TEXTO FORNECIDO
━━━━━━
Conhecer a proposta permite cooperar. No movimento, todos aprendem, e todos ensinam. O grau de ensino e aprendizagem varia livremente conforme as aptidões de cada um.  
 
O movimento transcende o plano físico, e uma lei rigorosa define o portal invisível que leva ao seu território sutil.
 
Os futuros membros do projeto teosófico são mais beneficiados quando chegam a ele perguntando interiormente como podem ajudar, e menos beneficiados quando se aproximam perguntando-se como podem receber ajuda.
 
O motivo disso é que a teosofia só existe como um processo vivo no plano do altruísmo. A relação ativa do teosofista com os ensinamentos da filosofia esotérica dará bons frutos na medida direta da força da generosidade na motivação e na intenção de cada um.
 
Essa regra, colocada por Helena Blavatsky e pelos sábios imortais que inspiram o projeto teosófico, vale tanto para quem chega ao movimento agora como para quem está ativo nele há quarenta ou cinquenta anos.
 
No entanto, é perfeitamente válido chegar ao movimento em busca de ajuda. Constitui um privilégio do movimento teosófico autêntico ajudar a quem sofre e levar a todos a cura da amplidão de horizontes. Em muitos casos, teosofistas chegam ao movimento durante alguma forma de crise em suas vidas. Este é com frequência o primeiro passo.
 
A partir do momento, porém, em que o estudante reconhece a presença curativa e abençoadora da teosofia em sua alma, um novo passo é possível. Talvez ele queira avançar para um nível mais elevado de relação com a sabedoria eterna, associando-se ao movimento dos que vivem o desafio prático do altruísmo.
 
A tarefa central é, então, criar uma maneira durável de somar-se ao trabalho da LIT. Deste modo o peregrino poderá ganhar experiência, somar magnetismo, adquirir o carma positivo de um teosofista ativo e ver diante de si um horizonte que se expande cada vez mais. Vale a pena recapitular.
 
Os Três Patamares
 
A aproximação ao projeto teosófico desdobra-se em três níveis sucessivos.
 
1) Na primeira fase, predomina o estudo preliminar.
━━━━━━
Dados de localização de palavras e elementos
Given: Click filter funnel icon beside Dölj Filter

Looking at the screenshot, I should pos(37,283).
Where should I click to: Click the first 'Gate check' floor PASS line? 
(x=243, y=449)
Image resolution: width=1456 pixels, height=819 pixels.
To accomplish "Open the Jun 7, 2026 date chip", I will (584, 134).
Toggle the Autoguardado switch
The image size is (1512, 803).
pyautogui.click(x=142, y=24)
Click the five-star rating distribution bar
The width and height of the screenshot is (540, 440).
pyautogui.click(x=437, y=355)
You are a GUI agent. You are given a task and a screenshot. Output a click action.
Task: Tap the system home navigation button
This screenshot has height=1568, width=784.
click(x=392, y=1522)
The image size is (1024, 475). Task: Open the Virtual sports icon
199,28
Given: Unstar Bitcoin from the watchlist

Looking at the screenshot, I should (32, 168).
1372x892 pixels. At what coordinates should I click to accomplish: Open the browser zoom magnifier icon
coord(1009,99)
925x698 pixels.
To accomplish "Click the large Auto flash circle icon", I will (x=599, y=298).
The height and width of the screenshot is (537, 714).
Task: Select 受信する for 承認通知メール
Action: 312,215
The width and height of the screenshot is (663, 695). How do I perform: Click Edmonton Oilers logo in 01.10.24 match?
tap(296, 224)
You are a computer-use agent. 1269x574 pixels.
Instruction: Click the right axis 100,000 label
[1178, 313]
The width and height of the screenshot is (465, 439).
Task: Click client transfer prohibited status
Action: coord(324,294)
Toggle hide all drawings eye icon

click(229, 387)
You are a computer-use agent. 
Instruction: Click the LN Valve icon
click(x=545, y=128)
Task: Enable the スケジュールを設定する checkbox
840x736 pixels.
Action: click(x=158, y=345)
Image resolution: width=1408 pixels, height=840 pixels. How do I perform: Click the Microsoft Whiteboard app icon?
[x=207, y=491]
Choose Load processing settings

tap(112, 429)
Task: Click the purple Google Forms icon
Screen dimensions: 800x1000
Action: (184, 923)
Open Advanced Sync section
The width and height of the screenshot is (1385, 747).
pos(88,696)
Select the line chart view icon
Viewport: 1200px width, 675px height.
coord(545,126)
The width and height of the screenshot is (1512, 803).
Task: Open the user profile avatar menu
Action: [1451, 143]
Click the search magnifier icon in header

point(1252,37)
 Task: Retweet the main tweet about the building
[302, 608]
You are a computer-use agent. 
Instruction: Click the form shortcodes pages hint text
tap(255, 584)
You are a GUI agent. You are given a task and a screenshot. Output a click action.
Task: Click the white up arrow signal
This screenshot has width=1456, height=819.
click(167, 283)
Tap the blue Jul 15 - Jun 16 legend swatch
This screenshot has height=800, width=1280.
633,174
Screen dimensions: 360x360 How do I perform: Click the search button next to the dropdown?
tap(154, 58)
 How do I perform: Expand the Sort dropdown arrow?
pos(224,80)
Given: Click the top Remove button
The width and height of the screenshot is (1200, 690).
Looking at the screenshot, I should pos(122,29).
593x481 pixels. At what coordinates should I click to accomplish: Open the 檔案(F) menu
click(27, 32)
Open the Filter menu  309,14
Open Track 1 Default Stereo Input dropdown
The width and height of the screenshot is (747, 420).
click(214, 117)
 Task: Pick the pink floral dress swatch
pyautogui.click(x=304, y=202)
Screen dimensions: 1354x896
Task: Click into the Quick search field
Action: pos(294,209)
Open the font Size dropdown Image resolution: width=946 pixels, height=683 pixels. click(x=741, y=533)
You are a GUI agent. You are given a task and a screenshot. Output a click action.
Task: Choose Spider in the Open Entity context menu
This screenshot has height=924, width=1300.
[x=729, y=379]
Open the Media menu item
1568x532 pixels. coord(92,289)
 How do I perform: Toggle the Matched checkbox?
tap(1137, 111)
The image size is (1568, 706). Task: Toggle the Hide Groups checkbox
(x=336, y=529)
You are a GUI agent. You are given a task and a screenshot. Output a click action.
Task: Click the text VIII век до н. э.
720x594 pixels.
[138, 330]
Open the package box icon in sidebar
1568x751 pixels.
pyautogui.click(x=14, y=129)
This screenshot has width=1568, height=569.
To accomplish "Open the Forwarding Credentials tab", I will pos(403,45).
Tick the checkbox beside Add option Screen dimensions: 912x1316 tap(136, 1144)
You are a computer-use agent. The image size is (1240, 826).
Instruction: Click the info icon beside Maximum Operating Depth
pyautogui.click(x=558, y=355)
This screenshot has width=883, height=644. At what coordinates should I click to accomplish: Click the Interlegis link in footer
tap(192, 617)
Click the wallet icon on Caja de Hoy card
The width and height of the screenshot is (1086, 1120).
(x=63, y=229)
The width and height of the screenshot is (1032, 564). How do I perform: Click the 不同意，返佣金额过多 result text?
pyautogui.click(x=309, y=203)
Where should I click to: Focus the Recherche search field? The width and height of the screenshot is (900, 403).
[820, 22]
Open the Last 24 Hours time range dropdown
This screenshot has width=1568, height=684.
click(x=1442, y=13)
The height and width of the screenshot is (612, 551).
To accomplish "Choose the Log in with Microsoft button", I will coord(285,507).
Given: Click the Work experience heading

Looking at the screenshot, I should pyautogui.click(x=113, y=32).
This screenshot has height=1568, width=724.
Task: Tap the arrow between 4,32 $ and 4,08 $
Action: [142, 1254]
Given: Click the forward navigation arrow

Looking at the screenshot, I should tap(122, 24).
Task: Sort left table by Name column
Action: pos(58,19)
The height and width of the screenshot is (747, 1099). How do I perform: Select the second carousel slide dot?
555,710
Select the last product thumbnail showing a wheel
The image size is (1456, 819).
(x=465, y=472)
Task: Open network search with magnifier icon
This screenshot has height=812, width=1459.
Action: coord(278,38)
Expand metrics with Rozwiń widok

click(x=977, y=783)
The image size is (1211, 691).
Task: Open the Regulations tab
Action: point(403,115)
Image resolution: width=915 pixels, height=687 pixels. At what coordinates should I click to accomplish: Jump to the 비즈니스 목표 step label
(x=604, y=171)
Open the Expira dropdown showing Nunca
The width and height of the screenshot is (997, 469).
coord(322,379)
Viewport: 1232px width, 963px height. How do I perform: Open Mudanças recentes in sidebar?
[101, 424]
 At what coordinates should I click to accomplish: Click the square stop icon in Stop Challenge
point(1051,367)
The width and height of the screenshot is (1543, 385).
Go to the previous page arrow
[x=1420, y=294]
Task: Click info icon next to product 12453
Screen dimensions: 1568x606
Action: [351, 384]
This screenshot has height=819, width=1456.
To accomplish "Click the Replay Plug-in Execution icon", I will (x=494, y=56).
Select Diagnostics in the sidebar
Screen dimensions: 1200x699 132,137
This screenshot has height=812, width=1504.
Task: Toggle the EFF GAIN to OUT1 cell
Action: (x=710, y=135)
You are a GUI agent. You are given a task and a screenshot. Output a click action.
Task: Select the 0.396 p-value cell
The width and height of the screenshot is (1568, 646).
━━━━━━
EXERCÍCIOS PROPOSTOS
#1 Copie o trecho do texto sobre o movimento teosófico que vai de "O motivo disso" até "intenção de cada um.", inclusive.
#2 Segundo o texto sobre o movimento teosófico, em quantos níveis se desdobra a aproximação ao projeto teosófico?

RESPOSTAS DOS EXERCÍCIOS
#1
O motivo disso é que a teosofia só existe como um processo vivo no plano do altruísmo. A relação ativa do teosofista com os ensinamentos da filosofia esotérica dará bons frutos na medida direta da força da generosidade na motivação e na intenção de cada um.

#2 Em três níveis sucessivos.